Two benchmark tests from STAC relating to low-latency trade execution and analytics illustrate how applications are benefiting from hardware advances to boost performance. The tests – on Redline Trading Solutions’ InRush market data platform, and on Kx Systems’ kdb+ database – demonstrate different approaches to leveraging hardware functionality related to Intel’s latest Xeon “Sandy Bridge” microprocessors.
In the case of the latest STAC-T1 proposed ‘tick-to-trade’ benchmark tests, while Redline’s InRush 3 platform is continuously optimised to run on Intel multi-core chips as they are improved, configuring the server hardware to implement Dell Processor Acceleration Technology (DPAT) contributed to the low latency and jitter observed.
DPAT is a free optional bios firmware update available exclusively for select Dell servers allowing control of the Turbo Boost feature of Intel chips, allowing a higher processing frequency to be locked in for a set number of active cores. Processing speed is increased, reducing latency, and jitter is reduced because the chip frequency is consistent, unlike the normal usage of Turbo boost.
Running on a Dell PowerEdge R720 server, with a total of 16 cores operating continuously at 3.3GHz (boosted from a nominal 2.9GHz), STAC benchmarked InRush 3 with mean latency of 5.2 microseconds and a standard deviation of 1.2 microseconds, handling a simulated market data feed running at 8x normal messaging rate.

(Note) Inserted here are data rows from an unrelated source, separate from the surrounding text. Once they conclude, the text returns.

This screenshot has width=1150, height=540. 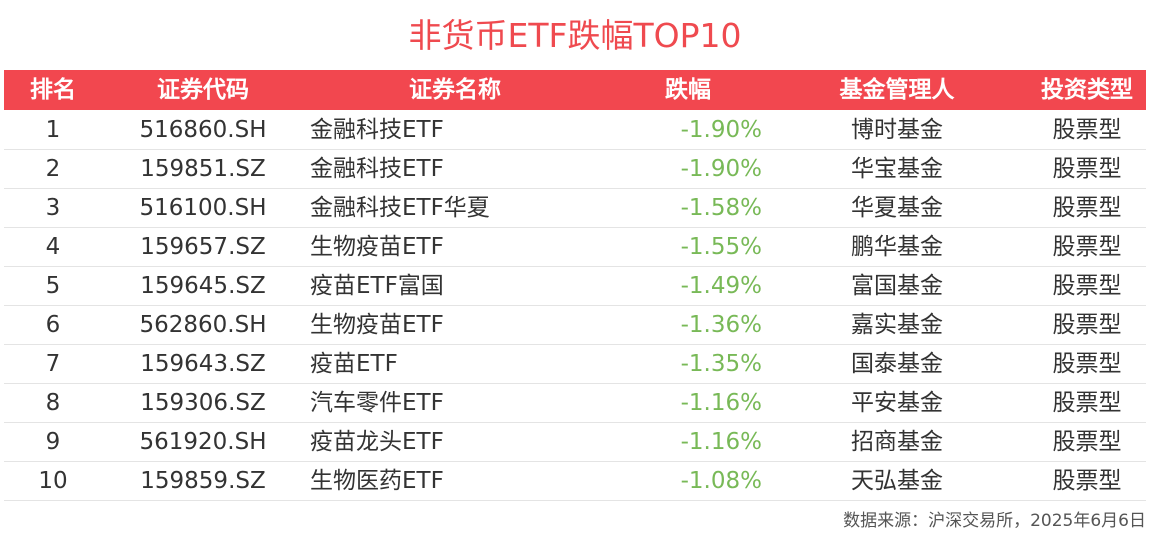 What do you see at coordinates (53, 90) in the screenshot?
I see `header-cell: 排名` at bounding box center [53, 90]. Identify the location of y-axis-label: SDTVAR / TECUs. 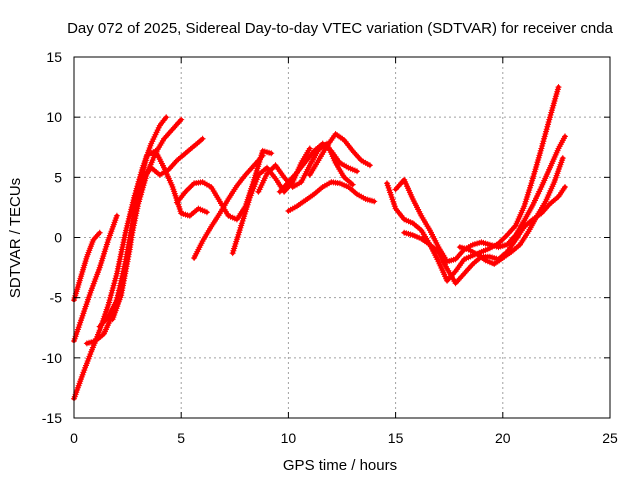
(16, 238).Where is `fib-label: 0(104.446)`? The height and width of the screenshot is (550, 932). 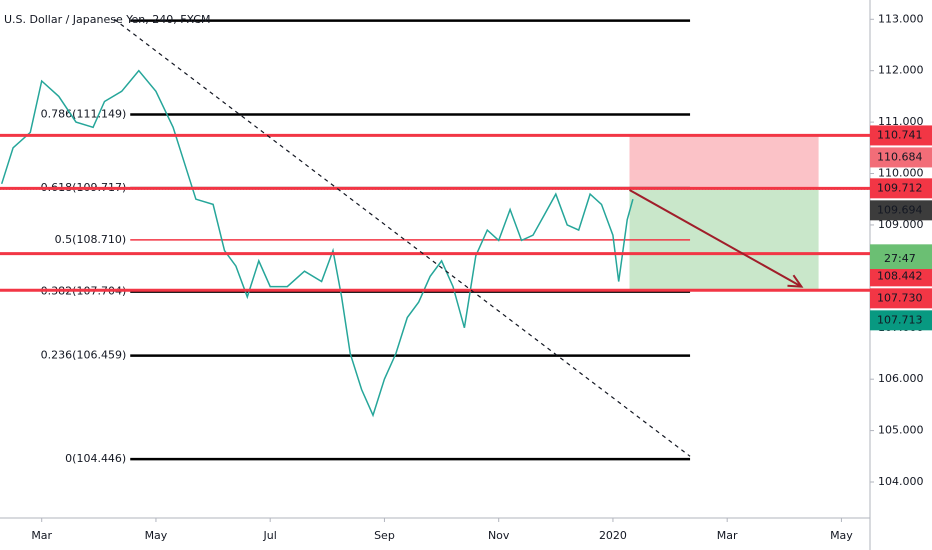 fib-label: 0(104.446) is located at coordinates (96, 458).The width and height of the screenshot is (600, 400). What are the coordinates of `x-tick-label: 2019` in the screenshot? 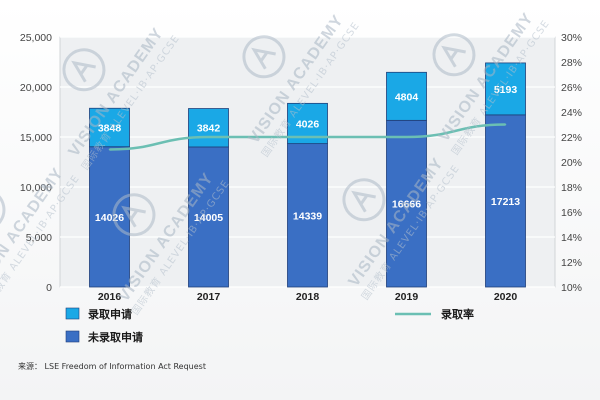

An earlier STAC-T1 benchmark conducted on an HP server running without Turbo Boost, delivered mean latency of 6.1 microseconds, with a standard deviation of 1.4 microseconds.
In contrast to the performance boost provided by the straightforward implementation of DPAT, Kx Systems put considerable effort into optimising the latest 3.1 release of its kdb+ database to take advantage of parallel multi-core processing and new instructions that are built into Intel’s latest processors.
STAC exercised kdb+ 3.1 using tests related to its STAC-M3 ‘time series analysis’ benchmark standard. In particular, the latest kdb+ performed the NBBO test (which creates a daily national best/bid offer across U.S. exchanges for all symbols – requiring heavy read/write activity) in just 32.6 seconds, down from the 5.2 minutes that kdb+ 2.7 took in 2011 (on a similar hardware stack).
Kx’s chief strategist Simon Garland notes that the NBBO test in particular benefits from multi-core processing, since processing of symbols can be parallelised across cores.
Garland also points to performance boosts from the leverage of new Intel instructions in 3.1. These include Streaming SIMD Extensions (SSE), which increase performance when the same set of operations is repeated on multiple data objects, and Advanced Vector Instructions (AVX), designed to improve floating point computation.
Instead of relying on compiler support for these new instructions, Garland says that Kdb+ makes use of them in specific optimised ways, and has been built to auto-configure itself to work across servers that may or may not support them.
These latest benchmarks – for both Redline and Kx – illustrate how mainstream – i.e. Intel x86 architecture – platforms are boosting application performance, reducing the need to adopt more exotic hardware acceleration techniques, such as FPGA or GPU deployment.